- Occupations: Television talk show host, news anchor
- Spouse: Larry Mendte (m. 2000)
- Children: 2

= Dawn Stensland-Mendte =

American journalist

Dawn Stensland Mendte is an American television talk show host and news anchor working at WJLP-TV in Freehold, New Jersey, and on WPHT 1210 AM in Philadelphia. She is also a past anchor of CBS Saturday Morning. Stensland-Mendte has anchored the news at TV stations across the country including WBBM-TV in Chicago, KYW-TV and WTXF-TV in Philadelphia and WKYC-TV in Cleveland. She is married to Larry Mendte, a radio talk show host, TV news commentator and news anchor.

== Biography ==
===Education===

Born in Chicago, Illinois, her family moved quite a bit in her school years to Charlotte, North Carolina, Raleigh, North Carolina and Farmington, Minnesota, where Dawn graduated from Farmington High School. Stensland-Mendte earned a B.A. in journalism from the University of Minnesota, where she was president of the school's Society of Professional Journalists chapter.

=== Career ===

Stensland started her television career at KSTP-TV in Minneapolis, when she earned the one paid internship that the station awards every year. She was hired as a producer and anchor at WREX-TV in Rockford, Illinois, and at WKOW-TV in Madison, Wisconsin, where she also hosted the Sunday morning political talk show, "Capitol City Sunday."

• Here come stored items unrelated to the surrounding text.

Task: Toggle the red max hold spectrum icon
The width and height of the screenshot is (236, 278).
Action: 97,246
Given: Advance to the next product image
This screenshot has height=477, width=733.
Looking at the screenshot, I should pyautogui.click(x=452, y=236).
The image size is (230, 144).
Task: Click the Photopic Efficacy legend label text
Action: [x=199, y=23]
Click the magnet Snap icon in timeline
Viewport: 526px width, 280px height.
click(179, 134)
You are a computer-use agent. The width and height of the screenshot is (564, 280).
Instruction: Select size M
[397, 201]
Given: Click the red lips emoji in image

She was the main anchor at WINK-TV in Fort Myers, Florida, before being hired by WBBM-TV, the CBS owned-and-operated station in Chicago, where she was an anchor and reporter. Next, she was hired by WKYC-TV in Cleveland to co-anchor the 6 and 11 o'clock newscasts.

=== Philadelphia ===

Stensland-Mendte is best known for her anchoring in Philadelphia. From 1997 to 2000, she co-anchored the 5 and 6 o'clock newscasts with Ukee Washington and Larry Kane at KYW-TV, CBS's Philadelphia outlet. While she was at KYW-TV, Stensland-Mendte also co-hosted CBS News Saturday Morning with Russ Mitchell. In 2000, she was hired by WTXF-TV, the Fox owned and operated station in Philadelphia, to be the main anchor. Stensland-Mendte anchored the award-winning, top rated 10 o'clock newscast for nearly a decade.

Since 2010, Stensland-Mendte has been the TV spokesperson for Dreambaby child safety products, manufactured by the Australian Company Tee-Zed. In September, 2012, Stensland-Mendte started hosting her own talk show, "A New Dawn," on WMCN-TV, a ShopHQ-affiliated station with studios in Cherry Hill, New Jersey, a suburb of Philadelphia. In March, 2013 WMCN changed the name of the show to simply "Dawn."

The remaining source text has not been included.